## Assigned task
Copy out the rows below word for word, starting at the line that contains "Find the location" and continuing through the last row. Leave out the pictures.

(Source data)
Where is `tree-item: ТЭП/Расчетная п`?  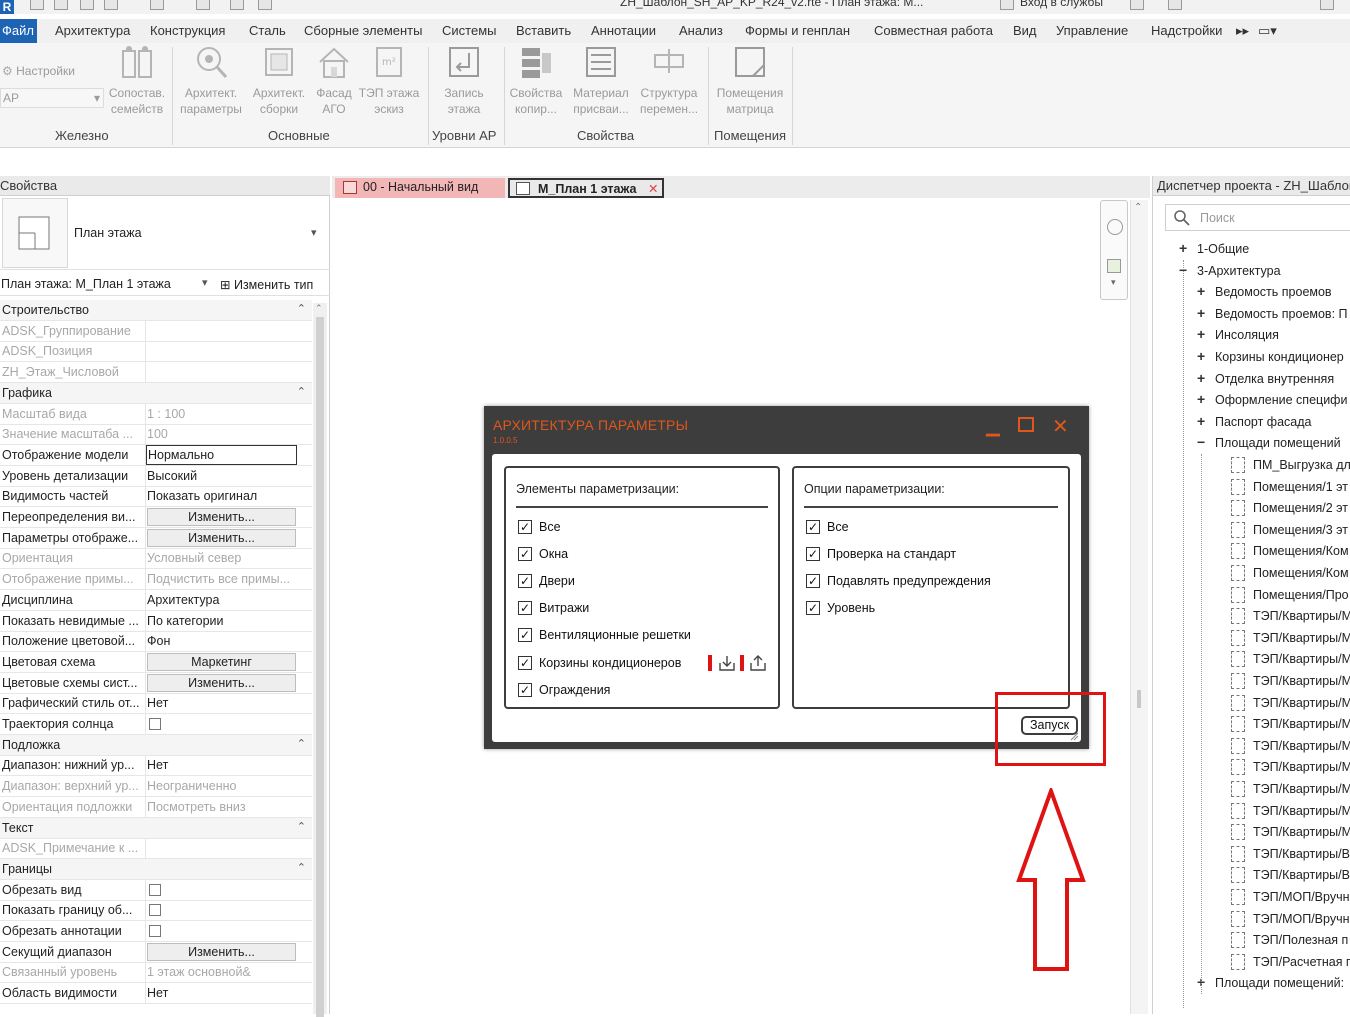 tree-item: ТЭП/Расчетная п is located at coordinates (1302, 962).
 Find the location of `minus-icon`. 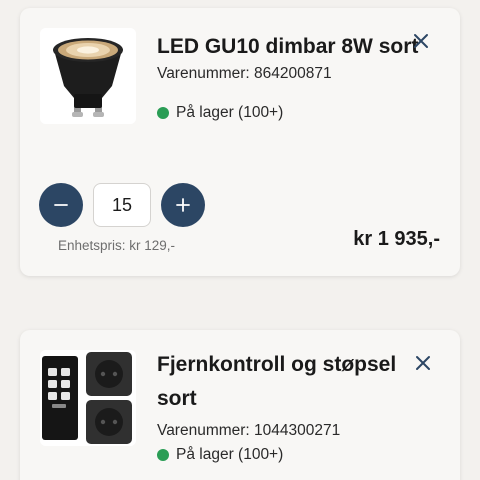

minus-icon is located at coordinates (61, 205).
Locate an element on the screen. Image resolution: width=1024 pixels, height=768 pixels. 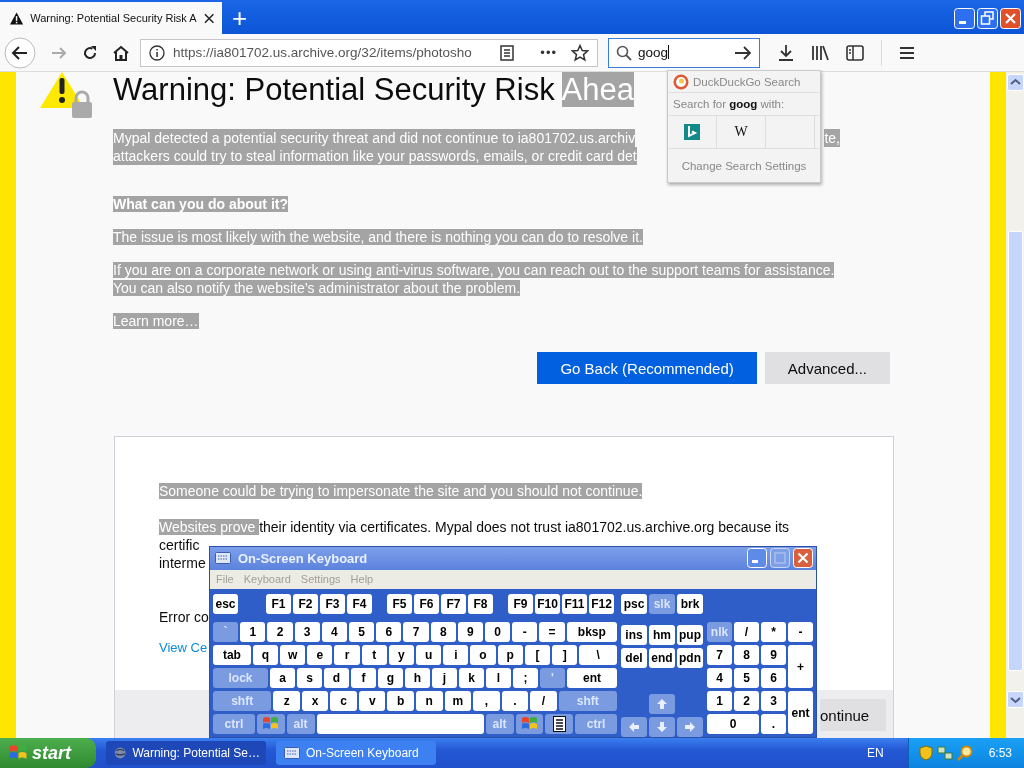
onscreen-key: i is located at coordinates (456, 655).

## Output for this exercise
 Find the location of `minus-icon`. 

minus-icon is located at coordinates (61, 205).
Locate an element on the screen. Image resolution: width=1024 pixels, height=768 pixels. 
onscreen-key: i is located at coordinates (456, 655).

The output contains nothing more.